• **Stored records**
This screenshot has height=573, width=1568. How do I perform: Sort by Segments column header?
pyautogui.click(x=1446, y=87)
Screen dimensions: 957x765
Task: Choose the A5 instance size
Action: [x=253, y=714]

• **What needs to be done**
Line by line, please copy the records above exactly.

• **Task solution**
This screenshot has height=573, width=1568. How do I perform: Sort by Segments column header?
pyautogui.click(x=1446, y=87)
Screen dimensions: 957x765
Task: Choose the A5 instance size
Action: [x=253, y=714]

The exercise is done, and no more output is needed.